* MATERIAL PROVIDED
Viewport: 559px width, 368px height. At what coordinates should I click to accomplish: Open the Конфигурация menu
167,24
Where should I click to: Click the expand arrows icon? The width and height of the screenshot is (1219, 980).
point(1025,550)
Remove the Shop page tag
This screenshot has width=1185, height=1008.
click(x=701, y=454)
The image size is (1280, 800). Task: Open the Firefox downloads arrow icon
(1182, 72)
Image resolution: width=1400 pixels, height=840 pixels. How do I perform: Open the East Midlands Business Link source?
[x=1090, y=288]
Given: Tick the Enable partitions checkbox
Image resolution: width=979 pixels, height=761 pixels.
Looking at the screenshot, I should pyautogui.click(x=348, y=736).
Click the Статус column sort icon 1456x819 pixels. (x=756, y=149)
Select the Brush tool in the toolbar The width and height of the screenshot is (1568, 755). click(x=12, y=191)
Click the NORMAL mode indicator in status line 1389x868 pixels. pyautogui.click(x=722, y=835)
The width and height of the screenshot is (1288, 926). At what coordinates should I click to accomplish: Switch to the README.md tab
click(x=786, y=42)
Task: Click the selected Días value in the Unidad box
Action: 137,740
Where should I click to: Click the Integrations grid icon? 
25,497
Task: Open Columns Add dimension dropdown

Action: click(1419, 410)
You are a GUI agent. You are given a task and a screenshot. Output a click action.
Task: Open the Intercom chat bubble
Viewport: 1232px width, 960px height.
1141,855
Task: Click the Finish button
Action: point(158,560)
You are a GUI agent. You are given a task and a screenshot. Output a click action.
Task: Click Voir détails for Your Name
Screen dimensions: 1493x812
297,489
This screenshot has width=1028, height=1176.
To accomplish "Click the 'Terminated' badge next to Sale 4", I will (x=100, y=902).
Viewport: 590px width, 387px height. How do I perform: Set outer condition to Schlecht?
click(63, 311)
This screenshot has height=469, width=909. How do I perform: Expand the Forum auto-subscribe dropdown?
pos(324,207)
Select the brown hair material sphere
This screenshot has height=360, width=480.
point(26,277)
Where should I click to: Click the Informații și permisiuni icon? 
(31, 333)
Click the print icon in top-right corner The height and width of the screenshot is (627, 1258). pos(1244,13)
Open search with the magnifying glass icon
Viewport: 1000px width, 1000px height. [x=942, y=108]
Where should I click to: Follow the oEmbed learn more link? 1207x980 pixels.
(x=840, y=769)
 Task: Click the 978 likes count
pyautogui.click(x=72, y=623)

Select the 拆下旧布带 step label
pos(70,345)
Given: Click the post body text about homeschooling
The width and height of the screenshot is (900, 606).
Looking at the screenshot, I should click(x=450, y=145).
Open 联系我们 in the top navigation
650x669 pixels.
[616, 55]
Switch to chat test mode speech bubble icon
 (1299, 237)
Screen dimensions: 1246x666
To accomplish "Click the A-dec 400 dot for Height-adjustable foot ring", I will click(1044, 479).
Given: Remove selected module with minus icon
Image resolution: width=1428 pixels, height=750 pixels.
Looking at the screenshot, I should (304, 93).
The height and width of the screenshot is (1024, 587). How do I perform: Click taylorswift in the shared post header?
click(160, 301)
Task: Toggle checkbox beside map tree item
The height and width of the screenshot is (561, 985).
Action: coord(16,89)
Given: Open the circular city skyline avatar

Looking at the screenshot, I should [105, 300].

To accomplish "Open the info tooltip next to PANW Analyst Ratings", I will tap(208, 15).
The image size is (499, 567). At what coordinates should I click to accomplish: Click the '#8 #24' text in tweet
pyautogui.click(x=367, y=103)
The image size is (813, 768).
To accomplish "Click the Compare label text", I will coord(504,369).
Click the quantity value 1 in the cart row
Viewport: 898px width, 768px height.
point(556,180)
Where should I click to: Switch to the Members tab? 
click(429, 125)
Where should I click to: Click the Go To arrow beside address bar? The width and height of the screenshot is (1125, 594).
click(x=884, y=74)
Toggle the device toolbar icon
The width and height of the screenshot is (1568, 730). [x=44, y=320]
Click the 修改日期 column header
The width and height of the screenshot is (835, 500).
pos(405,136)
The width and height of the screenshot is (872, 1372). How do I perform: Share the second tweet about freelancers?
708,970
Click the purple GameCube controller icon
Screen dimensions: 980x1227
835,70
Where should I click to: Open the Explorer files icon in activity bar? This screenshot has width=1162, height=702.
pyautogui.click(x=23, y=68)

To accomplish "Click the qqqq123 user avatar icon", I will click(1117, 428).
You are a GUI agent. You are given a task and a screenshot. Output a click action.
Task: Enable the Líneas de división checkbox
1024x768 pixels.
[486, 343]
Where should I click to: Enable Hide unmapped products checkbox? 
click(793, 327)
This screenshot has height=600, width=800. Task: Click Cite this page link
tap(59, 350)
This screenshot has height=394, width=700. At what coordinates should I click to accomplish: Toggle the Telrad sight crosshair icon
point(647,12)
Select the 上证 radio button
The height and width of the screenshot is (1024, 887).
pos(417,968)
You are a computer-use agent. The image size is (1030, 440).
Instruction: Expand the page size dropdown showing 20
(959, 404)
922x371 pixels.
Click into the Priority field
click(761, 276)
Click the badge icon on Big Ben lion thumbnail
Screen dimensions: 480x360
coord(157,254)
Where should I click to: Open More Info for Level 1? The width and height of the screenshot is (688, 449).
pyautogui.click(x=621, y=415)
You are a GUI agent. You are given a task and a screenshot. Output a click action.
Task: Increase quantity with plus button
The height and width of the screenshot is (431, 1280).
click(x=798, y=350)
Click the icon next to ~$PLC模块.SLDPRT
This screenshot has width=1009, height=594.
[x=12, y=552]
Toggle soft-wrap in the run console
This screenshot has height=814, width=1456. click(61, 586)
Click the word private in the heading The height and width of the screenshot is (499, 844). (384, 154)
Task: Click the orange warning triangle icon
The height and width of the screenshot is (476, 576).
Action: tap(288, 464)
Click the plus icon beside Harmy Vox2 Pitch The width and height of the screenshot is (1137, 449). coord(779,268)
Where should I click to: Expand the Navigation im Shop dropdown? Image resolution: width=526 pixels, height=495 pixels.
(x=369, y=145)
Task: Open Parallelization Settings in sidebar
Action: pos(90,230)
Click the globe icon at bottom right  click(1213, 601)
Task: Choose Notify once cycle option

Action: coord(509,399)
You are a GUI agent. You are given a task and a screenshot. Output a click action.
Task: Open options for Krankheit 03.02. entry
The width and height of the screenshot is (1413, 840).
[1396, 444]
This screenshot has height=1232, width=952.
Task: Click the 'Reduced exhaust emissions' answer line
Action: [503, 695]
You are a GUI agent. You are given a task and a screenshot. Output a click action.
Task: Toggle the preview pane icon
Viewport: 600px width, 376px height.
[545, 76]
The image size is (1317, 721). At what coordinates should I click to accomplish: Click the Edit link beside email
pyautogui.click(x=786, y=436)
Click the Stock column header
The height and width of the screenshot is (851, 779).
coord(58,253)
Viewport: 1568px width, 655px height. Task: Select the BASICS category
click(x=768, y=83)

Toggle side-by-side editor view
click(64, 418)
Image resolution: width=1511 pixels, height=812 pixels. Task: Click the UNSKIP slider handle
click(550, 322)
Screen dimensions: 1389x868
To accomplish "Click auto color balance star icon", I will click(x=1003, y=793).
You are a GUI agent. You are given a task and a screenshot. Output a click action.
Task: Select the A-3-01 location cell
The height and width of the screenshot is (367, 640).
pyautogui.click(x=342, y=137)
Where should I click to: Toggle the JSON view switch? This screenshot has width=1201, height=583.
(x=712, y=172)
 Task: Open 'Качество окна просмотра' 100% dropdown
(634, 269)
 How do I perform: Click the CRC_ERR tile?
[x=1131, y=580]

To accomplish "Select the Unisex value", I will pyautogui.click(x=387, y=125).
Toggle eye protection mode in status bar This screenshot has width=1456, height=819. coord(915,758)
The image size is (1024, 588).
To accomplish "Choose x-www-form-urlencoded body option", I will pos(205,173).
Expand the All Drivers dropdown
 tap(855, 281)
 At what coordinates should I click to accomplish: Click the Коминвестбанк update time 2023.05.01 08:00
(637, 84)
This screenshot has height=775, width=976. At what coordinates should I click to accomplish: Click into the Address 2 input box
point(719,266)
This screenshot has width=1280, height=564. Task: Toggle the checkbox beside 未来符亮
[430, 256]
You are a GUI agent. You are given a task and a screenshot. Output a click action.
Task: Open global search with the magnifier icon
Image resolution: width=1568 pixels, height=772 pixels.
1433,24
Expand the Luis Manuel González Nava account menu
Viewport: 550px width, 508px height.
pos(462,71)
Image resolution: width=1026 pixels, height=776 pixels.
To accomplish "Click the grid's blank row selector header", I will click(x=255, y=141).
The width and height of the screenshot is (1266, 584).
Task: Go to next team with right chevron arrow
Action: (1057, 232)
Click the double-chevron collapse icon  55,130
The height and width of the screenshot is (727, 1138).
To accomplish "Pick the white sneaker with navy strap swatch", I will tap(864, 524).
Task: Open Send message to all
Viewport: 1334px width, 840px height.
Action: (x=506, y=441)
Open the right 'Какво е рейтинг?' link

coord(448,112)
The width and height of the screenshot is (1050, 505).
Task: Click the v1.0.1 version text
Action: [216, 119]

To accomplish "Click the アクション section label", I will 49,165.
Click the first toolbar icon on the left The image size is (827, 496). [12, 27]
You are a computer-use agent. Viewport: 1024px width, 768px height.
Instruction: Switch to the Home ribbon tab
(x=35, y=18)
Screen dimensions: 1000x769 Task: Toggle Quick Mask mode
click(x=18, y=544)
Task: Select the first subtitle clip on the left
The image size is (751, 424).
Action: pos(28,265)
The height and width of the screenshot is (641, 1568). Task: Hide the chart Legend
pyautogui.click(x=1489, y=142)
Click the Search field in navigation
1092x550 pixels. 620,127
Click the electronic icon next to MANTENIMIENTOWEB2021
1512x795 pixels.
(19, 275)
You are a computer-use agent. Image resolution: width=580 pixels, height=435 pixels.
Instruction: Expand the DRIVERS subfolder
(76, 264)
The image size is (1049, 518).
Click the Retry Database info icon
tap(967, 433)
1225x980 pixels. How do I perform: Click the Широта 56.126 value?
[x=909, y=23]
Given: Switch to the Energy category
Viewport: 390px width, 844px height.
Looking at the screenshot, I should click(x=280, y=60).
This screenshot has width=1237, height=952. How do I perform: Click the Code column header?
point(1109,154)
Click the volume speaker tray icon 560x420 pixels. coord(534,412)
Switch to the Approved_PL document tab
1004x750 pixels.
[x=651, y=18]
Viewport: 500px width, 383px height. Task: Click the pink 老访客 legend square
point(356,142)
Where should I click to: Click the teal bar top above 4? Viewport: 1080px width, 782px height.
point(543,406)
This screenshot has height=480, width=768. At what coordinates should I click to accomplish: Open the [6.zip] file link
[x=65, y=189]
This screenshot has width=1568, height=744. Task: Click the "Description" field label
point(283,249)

* STATED GOAL
Arrange the data from the line containing "Where should I click to: Click the Go" up to and including the line containing "The width and height of the screenshot is (1568, 730)." as a two-column CSV with the headers input and output, giving one row for each input and its answer. Place each value in a single quoted field, with any line breaks replaced by spaces.

* FULL ANSWER
input,output
"Where should I click to: Click the Go To arrow beside address bar? The width and height of the screenshot is (1125, 594).","click(x=884, y=74)"
"Toggle the device toolbar icon","The width and height of the screenshot is (1568, 730). [x=44, y=320]"